O kuytudaki insanın içinde kopan fırtına, on binlerce yıllık bir hikayeye dönüşüyor. Biz de onunla birlikte insanlığın bir durumunu, başkaldırmayı deneyimliyoruz. Bir can için değer mi, diyor, kahramanımız. Ölüm tehlikesine rağmen ağaya itaat etmeyi, ona yaranarak avantajlı hale gelmeyi reddediyor. Doğru bildiği yola devam etmeye karar veriyor. Bir can için alçalmaya, adileşmeye değmez diye kararını kendine açıklıyor. Biz de kendimize öyle açıklamaya çalışıyoruz.
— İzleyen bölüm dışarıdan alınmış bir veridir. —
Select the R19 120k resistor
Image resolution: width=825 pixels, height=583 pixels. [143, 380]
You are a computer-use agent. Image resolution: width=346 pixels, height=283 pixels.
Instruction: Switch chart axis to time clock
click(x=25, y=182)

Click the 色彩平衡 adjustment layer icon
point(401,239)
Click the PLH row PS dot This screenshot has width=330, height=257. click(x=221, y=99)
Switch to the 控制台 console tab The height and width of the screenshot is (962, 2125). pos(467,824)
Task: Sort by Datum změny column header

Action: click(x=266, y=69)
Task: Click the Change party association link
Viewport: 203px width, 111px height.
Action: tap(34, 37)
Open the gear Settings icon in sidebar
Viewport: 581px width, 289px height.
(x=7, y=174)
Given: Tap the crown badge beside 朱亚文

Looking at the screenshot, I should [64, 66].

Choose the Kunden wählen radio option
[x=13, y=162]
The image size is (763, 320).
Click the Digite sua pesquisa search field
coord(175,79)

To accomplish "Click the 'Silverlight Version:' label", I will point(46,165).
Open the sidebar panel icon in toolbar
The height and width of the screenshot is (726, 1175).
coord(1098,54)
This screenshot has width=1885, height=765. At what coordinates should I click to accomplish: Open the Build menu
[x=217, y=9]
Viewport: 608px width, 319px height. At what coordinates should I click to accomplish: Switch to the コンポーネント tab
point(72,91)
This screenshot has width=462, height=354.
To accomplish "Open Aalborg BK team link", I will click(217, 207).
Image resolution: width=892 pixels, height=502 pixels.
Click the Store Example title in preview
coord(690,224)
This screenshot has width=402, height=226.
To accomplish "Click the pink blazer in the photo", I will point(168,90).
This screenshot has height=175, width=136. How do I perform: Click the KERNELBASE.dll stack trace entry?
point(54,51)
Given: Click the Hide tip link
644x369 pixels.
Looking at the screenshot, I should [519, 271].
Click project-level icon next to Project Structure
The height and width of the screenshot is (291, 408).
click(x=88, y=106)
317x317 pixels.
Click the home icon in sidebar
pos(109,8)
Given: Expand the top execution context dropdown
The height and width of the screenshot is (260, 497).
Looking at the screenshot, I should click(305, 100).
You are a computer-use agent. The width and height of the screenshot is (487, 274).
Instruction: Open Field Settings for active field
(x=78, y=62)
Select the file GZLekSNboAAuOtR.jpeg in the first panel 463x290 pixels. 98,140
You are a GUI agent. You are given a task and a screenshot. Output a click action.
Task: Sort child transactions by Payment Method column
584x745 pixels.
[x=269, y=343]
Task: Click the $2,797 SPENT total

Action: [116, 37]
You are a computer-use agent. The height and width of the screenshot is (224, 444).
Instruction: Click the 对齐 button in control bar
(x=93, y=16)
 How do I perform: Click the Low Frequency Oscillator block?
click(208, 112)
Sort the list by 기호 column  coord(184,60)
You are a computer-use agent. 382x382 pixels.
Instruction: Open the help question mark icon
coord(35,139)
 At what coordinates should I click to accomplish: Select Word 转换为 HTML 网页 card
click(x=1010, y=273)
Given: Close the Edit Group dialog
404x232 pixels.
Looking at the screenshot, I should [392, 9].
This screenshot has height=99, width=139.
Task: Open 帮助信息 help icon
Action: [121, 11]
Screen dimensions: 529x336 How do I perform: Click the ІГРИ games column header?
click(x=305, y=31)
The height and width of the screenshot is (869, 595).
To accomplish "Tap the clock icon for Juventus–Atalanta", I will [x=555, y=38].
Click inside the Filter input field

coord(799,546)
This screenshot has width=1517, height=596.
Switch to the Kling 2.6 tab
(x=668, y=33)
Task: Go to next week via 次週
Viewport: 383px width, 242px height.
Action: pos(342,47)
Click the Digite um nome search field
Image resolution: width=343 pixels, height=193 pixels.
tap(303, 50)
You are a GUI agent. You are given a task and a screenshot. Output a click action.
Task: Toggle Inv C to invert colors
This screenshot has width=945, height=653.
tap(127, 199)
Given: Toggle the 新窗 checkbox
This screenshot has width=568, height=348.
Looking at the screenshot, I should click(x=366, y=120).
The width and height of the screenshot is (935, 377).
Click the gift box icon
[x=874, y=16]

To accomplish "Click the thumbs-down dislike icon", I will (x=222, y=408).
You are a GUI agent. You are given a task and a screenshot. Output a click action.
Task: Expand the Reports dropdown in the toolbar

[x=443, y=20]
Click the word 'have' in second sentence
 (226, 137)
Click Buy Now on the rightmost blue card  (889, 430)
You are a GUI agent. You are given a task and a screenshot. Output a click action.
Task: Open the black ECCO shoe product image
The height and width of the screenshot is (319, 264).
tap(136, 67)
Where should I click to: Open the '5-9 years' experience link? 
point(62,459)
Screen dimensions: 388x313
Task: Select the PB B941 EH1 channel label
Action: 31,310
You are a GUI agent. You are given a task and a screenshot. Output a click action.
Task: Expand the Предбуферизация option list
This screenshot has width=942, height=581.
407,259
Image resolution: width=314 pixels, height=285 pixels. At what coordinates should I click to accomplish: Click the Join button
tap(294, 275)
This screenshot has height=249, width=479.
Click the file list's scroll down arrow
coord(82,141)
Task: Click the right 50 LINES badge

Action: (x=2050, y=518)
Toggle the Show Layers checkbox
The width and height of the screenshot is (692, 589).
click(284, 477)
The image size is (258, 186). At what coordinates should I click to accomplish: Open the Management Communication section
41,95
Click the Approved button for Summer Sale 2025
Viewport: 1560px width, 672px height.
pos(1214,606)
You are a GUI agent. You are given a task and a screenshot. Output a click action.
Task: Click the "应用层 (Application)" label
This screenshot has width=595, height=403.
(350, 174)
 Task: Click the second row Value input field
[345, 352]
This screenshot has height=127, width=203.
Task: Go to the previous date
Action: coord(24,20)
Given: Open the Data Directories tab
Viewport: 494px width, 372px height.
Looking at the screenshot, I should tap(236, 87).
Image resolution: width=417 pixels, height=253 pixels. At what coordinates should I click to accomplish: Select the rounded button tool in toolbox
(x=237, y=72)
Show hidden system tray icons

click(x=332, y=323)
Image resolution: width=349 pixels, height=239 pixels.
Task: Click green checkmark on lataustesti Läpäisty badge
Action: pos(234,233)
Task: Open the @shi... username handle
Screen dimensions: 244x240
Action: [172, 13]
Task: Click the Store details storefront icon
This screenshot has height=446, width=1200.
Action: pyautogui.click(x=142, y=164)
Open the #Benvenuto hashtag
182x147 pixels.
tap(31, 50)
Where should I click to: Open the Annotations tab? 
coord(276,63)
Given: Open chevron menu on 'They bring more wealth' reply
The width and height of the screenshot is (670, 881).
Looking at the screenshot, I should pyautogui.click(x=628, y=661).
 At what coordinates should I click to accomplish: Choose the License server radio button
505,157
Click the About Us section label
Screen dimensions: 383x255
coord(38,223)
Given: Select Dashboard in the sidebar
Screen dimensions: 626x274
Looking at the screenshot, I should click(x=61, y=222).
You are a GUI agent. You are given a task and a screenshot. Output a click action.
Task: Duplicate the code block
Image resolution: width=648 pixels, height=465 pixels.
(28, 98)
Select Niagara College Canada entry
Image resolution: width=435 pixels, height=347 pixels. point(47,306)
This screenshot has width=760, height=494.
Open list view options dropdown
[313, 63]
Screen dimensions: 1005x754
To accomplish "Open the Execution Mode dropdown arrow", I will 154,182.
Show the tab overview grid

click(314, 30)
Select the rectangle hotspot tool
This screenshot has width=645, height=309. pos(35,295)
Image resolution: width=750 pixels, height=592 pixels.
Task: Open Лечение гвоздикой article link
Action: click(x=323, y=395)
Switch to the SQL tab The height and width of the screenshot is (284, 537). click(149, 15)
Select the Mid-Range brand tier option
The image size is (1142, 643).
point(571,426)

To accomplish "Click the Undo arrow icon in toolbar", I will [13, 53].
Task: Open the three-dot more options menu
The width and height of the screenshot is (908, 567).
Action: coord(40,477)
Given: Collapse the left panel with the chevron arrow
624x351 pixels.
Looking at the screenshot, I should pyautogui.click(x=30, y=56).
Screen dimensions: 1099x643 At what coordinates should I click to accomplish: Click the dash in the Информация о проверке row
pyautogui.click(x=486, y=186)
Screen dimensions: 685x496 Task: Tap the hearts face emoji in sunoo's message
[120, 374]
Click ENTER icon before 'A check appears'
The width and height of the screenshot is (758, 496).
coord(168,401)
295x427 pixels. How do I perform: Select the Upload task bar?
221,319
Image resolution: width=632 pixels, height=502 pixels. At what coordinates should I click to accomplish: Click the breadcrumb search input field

Yaşar Kemal penceresinden bakarak yaşadıkça, hayatın belki de en temel gerçekliğini her gün, her ortamda yeniden görüyoruz: Başkaldırmak, bilinçlenmekten de öncelikli bir insanlık durumudur. Nice eğitimli, birikimli insanın itaat etmeye eğilimli olduğunu biliyoruz. Çünkü eğitilmek, birçok durumda, eğitenlerin penceresinden bakmak sonucunu yaratıyor. Ama yozlaşmamış, kendine tamamen yabancılaşmamış her insanın, çoğu zaman koşullarına rağmen içinde taşıdığı bir niteliktir, başkaldırı. Cinsellikten, güvenlik arayışından, hatta sağ kalma güdüsünden bile daha derin bir insanlık hali. Kişisel ve toplumsal varoluşun özü!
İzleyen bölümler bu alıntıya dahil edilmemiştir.